Chitosan/polypyrrole hybrid film as multistep electrochemical sensor: sensing electrical, thermal and chemical working ambient

The reactive sensing capabilities of a mechanically stable chitosan/polypyrrole hybrid film fabricated through an in situ chemical polymerization of pyrrole are presented. The sensing abilities studied as a function of applied current, working temperature and electrolyte concentration revealed that the film can act as a multi-step electrochemical macromolecular motor, replicating basic elements of biological functions. The electrical energy consumed is a linear function of working electrical and thermal condition and a logarithmic function of electrolyte concentration. The extension of reaction (coulovoltammetric charges) is a function of and senses the working chemical ambient.

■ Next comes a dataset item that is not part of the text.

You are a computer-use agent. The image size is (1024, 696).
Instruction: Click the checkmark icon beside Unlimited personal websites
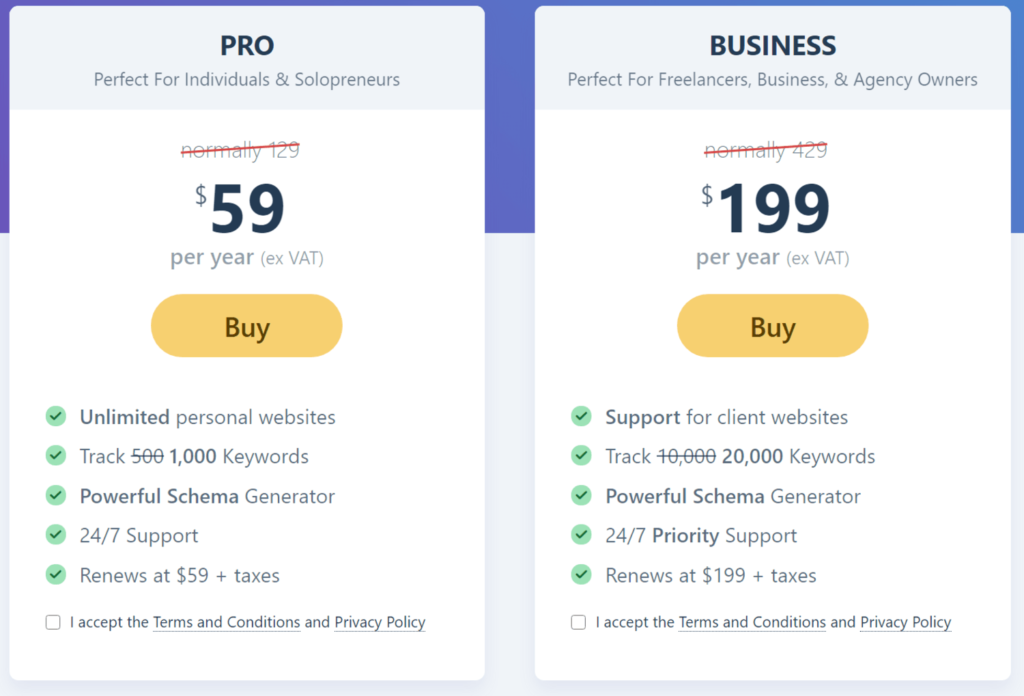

The conformational changes of polymer chains (multi-step sensing motors) during reaction through the cooperative actuation make the coulovoltammetric charge a self-sensor of the working energetic conditions. This similarity of cooperative actuation of polymeric chains in biological muscles in simultaneously sensing the working condition suggests the possibility of constructing biomimetic simultaneous sensing motors using flexible chitosan/polypyrrole film with only two connecting wires.

Automated summary

This article presents the reactive sensing capabilities of a mechanically stable chitosan/polypyrrole hybrid film fabricated through an in situ chemical polymerization of pyrrole. The film can act as a multi-step electrochemical macromolecular motor and replicate basic elements of biological functions. The film's sensing abilities depend on the applied current, working temperature, and electrolyte concentration. The film's conformational changes of polymer chains during reaction make it a self-sensor of the working energetic conditions, similar to the cooperative actuation of polymeric chains in biological muscles.